**** Data for analysis
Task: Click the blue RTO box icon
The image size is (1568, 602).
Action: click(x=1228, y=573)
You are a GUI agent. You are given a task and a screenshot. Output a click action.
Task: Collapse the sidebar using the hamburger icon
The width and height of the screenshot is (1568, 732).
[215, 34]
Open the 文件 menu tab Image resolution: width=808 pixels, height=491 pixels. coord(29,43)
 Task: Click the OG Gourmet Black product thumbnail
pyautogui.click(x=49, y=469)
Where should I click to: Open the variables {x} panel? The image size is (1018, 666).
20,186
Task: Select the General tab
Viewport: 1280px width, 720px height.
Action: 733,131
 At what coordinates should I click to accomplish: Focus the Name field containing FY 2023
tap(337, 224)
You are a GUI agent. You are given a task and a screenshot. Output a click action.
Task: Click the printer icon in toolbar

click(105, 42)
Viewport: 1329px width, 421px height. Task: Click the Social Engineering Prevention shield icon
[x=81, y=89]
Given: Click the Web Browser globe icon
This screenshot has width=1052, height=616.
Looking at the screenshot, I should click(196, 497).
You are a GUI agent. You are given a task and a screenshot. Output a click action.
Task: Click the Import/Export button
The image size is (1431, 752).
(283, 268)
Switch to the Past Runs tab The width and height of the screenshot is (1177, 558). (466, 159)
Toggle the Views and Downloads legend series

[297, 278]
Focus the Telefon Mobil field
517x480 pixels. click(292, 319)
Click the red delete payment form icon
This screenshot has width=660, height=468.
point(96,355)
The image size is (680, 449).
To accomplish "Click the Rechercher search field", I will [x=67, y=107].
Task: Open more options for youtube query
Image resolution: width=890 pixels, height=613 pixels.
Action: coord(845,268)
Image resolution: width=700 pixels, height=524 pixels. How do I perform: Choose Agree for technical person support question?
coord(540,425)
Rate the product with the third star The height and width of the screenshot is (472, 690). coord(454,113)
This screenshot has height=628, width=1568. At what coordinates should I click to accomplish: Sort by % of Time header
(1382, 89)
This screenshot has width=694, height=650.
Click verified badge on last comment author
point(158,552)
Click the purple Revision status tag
********
▸ **Instructions to follow**:
The task here is to output the line with "Image resolution: width=890" and all lines after it to the end of the records above, exactly and only those.

▸ **Solution for this task**:
Image resolution: width=890 pixels, height=613 pixels.
Action: coord(845,268)
Image resolution: width=700 pixels, height=524 pixels. How do I perform: Choose Agree for technical person support question?
coord(540,425)
Rate the product with the third star The height and width of the screenshot is (472, 690). coord(454,113)
This screenshot has height=628, width=1568. At what coordinates should I click to accomplish: Sort by % of Time header
(1382, 89)
This screenshot has width=694, height=650.
Click verified badge on last comment author
point(158,552)
Click the purple Revision status tag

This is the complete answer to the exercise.